First, it is important to review why the United States remains in Afghanistan almost 10 years after 9/11, and what the existing strategy is.
The administration’s shorthand for the strategy, set by the president in December 2009 after a lengthy review process, is to defeat, disrupt, and dismantle Al Qaeda while preventing Afghanistan from again being used as a terrorist safe haven. Obama sent 30,000 additional troops to Afghanistan last year to reverse Taliban momentum, while expanding civilian efforts to build stronger Afghan institutions, negotiate a political settlement with the Taliban, and grow a legal economy less reliant on narcotics—the production of which funds much of the extremism in that neighborhood.
The strategy committed the U.S. to begin withdrawing military forces in July while intensifying the training of Afghan national security forces. The Hamid Karzai government has committed to assuming full responsibility for the nation’s security by the end of 2014, when the existing U.S. and international military mission will end.
While Afghanistan has progressed over the past two years (using a very low bar), no one is suggesting that the tasks outlined only 18 months ago are close to completion. Security is tenuous. Corruption is still a concern. The economy is still taking baby steps. While political talks show promise, a meaningful negotiation to end the Afghan insurgency does not yet exist.
Those advocating an exit sooner rather than later say bin Laden is dead, mission accomplished. Either that, or bin Laden was in Pakistan, so Afghanistan is no longer important. The most worrisome argument is that we are broke, and no longer can afford to stay in Afghanistan. Let’s take these in turn.
Afghanistan in 2001 was a terrorist-sponsored state. What made it a safe haven had as much to do with decisions made by Mullah Omar, the Taliban’s leader, as with bin Laden. We should keep the pressure on until a real negotiation is underway.

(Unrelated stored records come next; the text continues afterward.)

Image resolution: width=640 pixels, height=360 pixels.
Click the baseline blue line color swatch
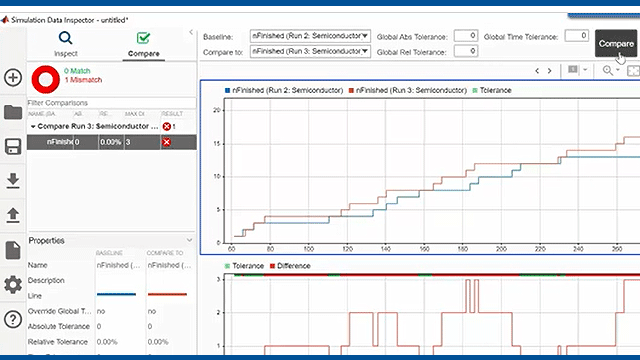pyautogui.click(x=116, y=294)
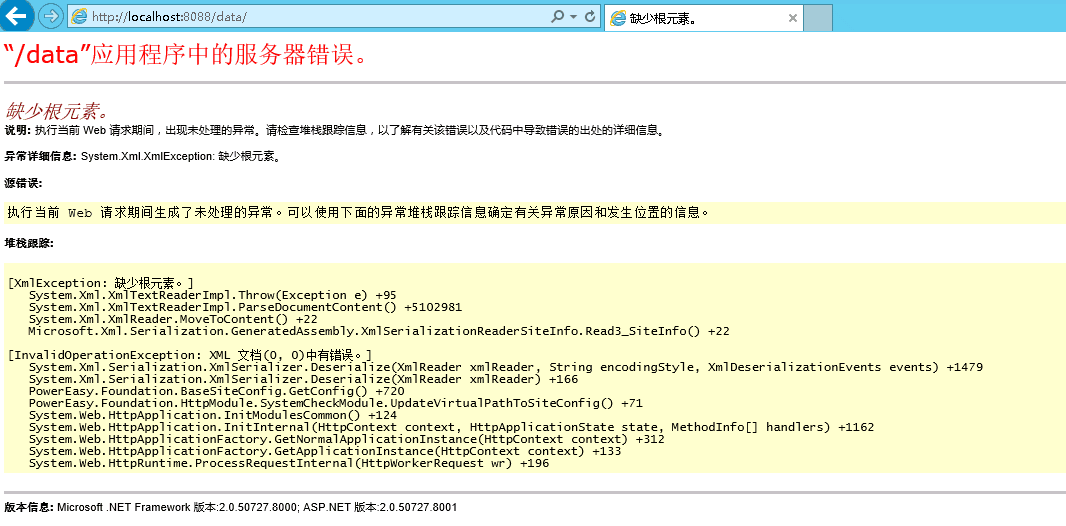Click the IE favicon on the 缺少根元素 tab
Screen dimensions: 1066x526
(618, 18)
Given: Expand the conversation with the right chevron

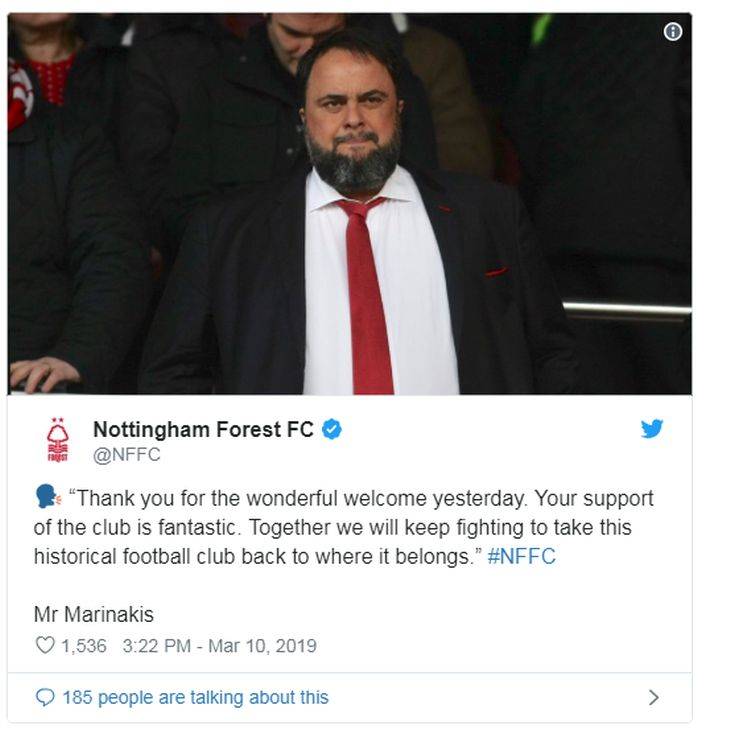Looking at the screenshot, I should tap(654, 697).
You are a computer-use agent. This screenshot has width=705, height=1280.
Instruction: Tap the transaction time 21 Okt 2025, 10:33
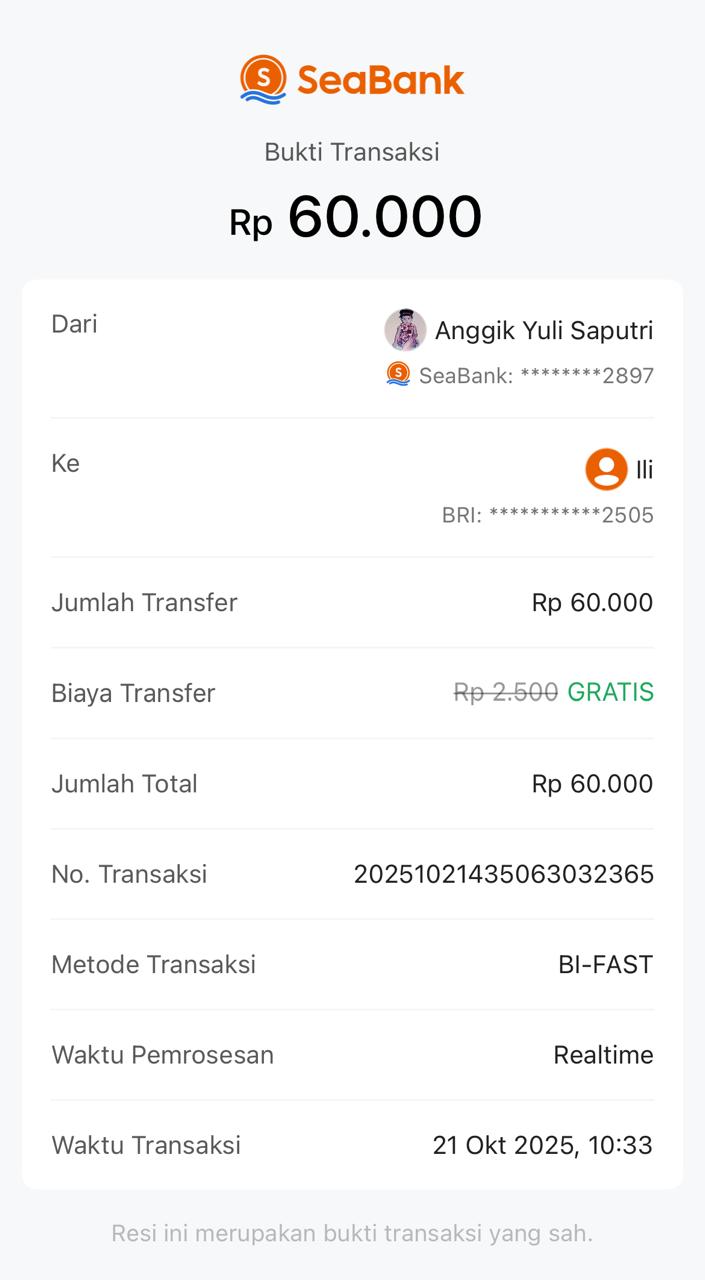click(x=542, y=1145)
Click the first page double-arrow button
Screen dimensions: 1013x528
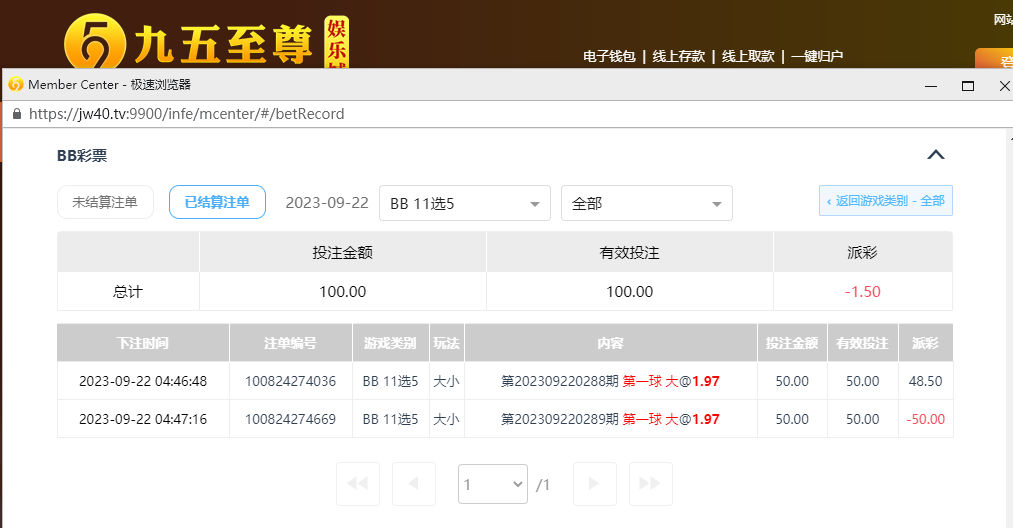[x=357, y=484]
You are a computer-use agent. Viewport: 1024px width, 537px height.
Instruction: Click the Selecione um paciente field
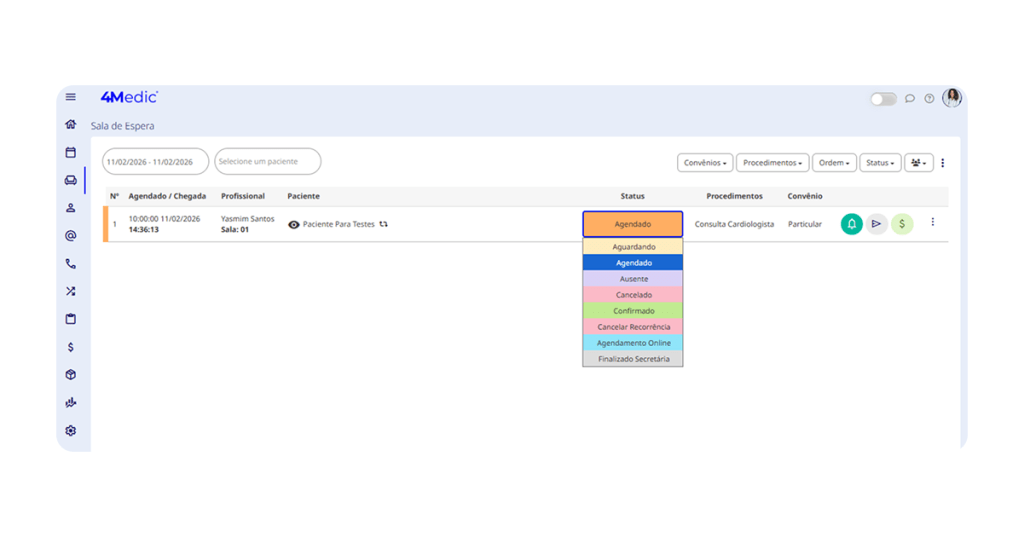(268, 162)
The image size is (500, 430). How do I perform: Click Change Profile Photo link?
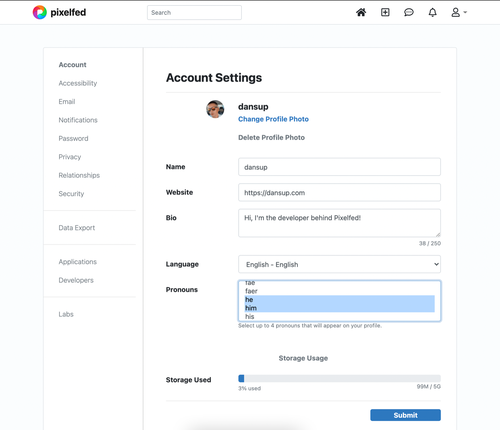click(x=273, y=119)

If there is a military strategy for Pakistan, it is primarily one in which Pakistan, supported by the U.S., would continue targeted strikes against Al Qaeda and affiliated networks. Success in Pakistan, which has had links to a number of plots against the U.S., will require effective action for years on both sides of the border.
This is why the Obama administration took a regional approach to this challenge. Both countries matter. But Afghanistan has to be strong enough to assert itself in the ongoing Great Game. That’s where the civilian strategy comes in—strengthening Afghanistan’s governmental institutions, economy, and civil society, including the standing of women. As a Senate report this week underscores, this effort needs to be improved, though civilian efforts in Afghanistan and Pakistan should continue long after U.S. and international forces withdraw.

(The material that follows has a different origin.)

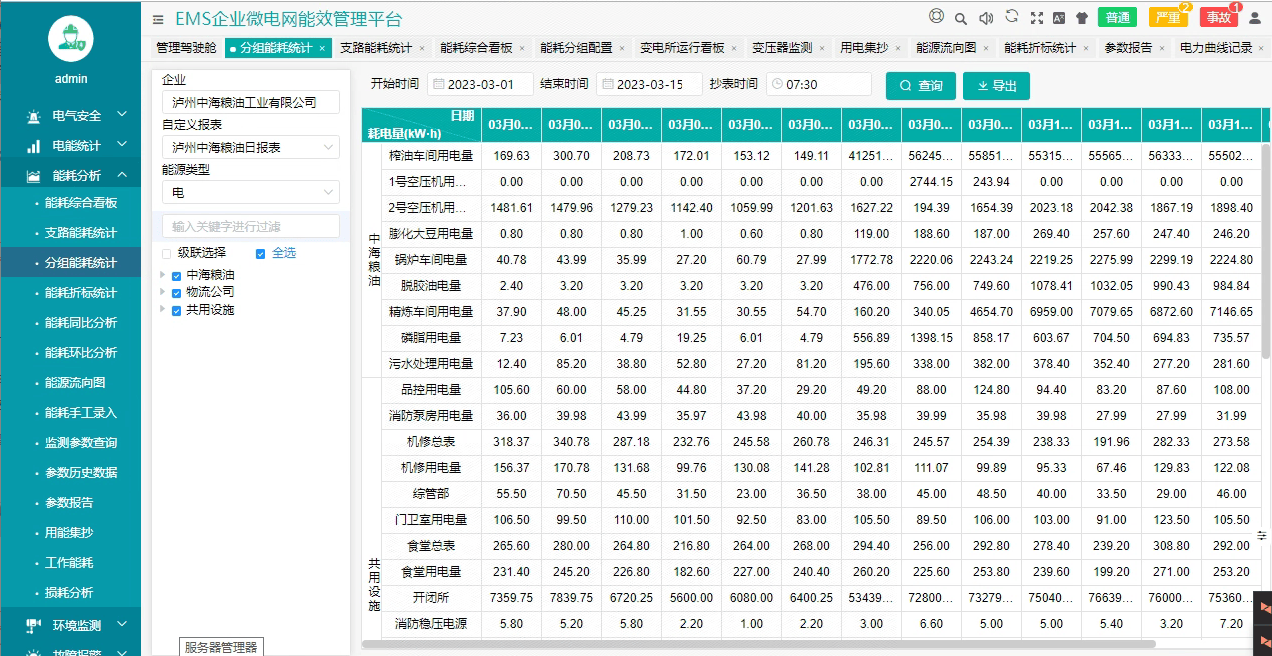The width and height of the screenshot is (1272, 656).
Task: Enable the 级联选择 checkbox
Action: click(167, 254)
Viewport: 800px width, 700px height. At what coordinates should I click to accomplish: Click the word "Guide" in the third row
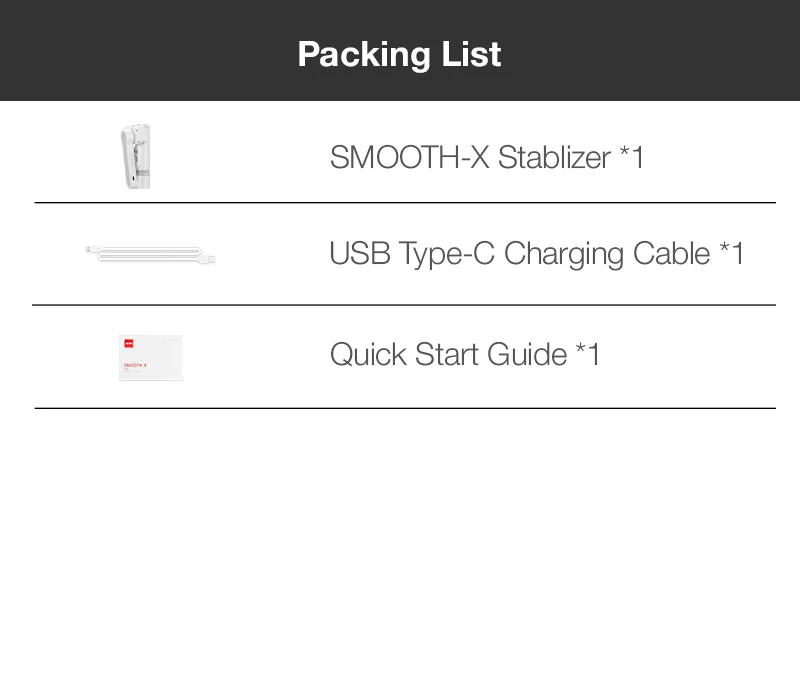point(527,354)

With U.S. forces leaving Iraq this year, and Afghanistan no later than 2014, the real debate is what will drive U.S. national security policy globally for the coming decade and beyond. Since 2001, the driver has been combating terrorists—primarily through military intervention—and installing democratic governments in the process. This strategy has run its course and is no longer affordable, either fiscally or politically.
A more realistic (and prudent) national security policy is to aggressively support transitions from weak or autocratic states to pluralistic and democratic societies, whether in South Asia, North Africa, or the Middle East. U.S. leadership and engagement will still be vital, but with less reliance on military means and greater use of civilian tools.